Dataset entries:

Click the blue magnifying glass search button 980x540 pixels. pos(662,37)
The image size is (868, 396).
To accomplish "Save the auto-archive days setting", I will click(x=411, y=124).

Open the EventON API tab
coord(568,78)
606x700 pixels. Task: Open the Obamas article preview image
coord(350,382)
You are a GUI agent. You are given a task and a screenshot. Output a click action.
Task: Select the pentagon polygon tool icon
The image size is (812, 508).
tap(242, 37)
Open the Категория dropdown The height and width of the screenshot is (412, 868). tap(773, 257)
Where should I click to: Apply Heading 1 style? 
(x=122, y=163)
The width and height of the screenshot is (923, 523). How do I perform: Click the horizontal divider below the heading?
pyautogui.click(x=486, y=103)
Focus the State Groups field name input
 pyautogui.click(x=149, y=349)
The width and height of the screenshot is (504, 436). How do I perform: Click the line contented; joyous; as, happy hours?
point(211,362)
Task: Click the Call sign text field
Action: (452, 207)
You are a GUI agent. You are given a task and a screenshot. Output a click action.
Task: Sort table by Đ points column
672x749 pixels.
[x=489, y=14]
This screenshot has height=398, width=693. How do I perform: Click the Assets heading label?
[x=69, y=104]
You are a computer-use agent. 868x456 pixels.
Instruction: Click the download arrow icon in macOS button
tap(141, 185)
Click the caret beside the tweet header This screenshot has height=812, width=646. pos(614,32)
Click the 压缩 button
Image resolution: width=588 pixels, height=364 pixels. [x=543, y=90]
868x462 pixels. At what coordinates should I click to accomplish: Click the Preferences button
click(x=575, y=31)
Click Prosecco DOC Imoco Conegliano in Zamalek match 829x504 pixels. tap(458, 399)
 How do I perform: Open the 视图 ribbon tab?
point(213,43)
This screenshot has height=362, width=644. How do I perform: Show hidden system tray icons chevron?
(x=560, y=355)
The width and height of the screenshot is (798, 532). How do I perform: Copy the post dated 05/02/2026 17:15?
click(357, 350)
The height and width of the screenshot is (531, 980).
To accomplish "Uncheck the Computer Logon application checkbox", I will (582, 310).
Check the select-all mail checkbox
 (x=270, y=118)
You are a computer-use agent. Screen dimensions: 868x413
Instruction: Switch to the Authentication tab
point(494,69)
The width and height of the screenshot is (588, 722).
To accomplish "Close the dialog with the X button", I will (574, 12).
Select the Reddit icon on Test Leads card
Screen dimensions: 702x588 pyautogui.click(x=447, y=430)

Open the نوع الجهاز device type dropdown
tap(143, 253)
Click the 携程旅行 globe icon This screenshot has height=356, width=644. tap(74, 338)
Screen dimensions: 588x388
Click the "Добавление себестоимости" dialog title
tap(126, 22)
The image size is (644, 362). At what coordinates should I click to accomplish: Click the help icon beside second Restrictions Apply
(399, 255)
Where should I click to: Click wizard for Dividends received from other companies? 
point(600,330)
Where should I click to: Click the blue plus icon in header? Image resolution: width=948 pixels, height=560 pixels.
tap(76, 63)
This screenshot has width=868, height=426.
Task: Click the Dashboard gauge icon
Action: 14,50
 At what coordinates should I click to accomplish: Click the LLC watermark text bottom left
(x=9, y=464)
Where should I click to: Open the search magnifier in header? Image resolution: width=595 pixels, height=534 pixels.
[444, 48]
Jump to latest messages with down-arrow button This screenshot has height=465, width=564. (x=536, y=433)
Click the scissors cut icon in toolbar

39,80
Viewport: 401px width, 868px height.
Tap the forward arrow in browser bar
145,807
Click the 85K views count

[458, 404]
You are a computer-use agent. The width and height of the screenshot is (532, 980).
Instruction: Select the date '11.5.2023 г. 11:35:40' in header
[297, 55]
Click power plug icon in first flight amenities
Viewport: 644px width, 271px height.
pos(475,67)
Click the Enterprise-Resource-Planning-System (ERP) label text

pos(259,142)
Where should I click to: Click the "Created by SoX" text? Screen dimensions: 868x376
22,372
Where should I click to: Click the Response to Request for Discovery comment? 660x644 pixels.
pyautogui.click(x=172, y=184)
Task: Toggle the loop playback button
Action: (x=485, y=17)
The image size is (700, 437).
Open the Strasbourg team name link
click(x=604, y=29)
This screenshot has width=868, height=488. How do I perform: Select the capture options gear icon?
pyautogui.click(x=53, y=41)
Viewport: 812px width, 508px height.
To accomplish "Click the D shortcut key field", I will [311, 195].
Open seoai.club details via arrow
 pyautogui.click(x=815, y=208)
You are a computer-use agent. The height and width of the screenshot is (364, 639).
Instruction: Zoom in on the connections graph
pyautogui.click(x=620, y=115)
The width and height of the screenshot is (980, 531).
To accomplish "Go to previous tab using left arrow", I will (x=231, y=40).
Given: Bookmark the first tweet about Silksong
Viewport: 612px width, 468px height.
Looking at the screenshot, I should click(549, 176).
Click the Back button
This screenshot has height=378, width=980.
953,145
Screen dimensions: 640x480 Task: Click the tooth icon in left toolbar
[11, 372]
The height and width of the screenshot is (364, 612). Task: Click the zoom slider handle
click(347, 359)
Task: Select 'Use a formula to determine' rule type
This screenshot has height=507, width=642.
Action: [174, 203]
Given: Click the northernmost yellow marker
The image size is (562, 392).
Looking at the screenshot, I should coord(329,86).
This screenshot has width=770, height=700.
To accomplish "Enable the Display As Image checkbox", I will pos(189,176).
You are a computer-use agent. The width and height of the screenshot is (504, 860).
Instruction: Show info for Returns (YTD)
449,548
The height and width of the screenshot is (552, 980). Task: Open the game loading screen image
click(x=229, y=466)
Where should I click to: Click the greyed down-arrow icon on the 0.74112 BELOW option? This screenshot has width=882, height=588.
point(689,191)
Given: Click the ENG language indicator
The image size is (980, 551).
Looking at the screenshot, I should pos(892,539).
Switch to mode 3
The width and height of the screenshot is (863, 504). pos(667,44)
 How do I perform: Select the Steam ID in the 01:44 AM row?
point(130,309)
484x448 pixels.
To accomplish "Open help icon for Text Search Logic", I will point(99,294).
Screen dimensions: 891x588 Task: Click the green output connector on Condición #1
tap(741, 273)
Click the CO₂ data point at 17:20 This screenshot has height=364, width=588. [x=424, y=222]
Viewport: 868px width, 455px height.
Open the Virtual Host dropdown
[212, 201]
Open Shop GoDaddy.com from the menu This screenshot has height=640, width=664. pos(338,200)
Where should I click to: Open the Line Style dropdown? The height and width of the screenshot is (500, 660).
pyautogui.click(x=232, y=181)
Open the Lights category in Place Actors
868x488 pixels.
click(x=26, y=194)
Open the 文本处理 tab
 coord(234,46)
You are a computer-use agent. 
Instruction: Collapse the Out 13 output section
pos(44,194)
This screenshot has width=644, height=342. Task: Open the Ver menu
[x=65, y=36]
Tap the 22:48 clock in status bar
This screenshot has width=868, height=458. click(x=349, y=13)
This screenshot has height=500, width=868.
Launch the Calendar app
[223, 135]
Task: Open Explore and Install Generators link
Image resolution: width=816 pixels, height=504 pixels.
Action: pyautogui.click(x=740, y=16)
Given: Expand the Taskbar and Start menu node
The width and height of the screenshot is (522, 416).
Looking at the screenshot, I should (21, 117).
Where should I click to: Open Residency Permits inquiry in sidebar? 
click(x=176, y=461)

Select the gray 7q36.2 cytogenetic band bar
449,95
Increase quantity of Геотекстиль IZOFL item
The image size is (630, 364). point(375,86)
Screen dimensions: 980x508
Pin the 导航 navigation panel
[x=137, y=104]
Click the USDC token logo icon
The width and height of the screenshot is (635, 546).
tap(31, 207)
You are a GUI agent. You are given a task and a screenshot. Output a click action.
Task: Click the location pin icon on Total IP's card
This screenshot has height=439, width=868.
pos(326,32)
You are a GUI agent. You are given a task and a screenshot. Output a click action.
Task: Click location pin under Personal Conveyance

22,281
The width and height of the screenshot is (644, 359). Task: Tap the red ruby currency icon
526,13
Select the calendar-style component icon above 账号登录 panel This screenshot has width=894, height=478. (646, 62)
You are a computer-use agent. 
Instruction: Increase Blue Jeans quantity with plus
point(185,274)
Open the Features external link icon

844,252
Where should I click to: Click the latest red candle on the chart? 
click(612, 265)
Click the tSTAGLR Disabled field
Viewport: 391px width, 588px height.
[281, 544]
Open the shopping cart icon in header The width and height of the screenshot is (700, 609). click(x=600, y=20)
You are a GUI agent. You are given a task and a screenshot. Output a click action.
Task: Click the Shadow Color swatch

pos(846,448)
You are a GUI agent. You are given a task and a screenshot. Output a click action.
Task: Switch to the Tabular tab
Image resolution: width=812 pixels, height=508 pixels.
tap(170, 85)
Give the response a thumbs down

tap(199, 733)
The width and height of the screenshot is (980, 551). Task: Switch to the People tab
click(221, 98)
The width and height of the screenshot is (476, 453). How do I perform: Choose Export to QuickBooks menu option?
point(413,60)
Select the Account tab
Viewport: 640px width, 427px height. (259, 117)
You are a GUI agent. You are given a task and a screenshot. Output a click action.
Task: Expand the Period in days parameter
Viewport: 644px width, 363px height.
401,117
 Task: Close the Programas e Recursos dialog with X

Requirement: Wherever a line in the entries above holds "first", copy that line.

Solution to this task:
Click power plug icon in first flight amenities
Given: Bookmark the first tweet about Silksong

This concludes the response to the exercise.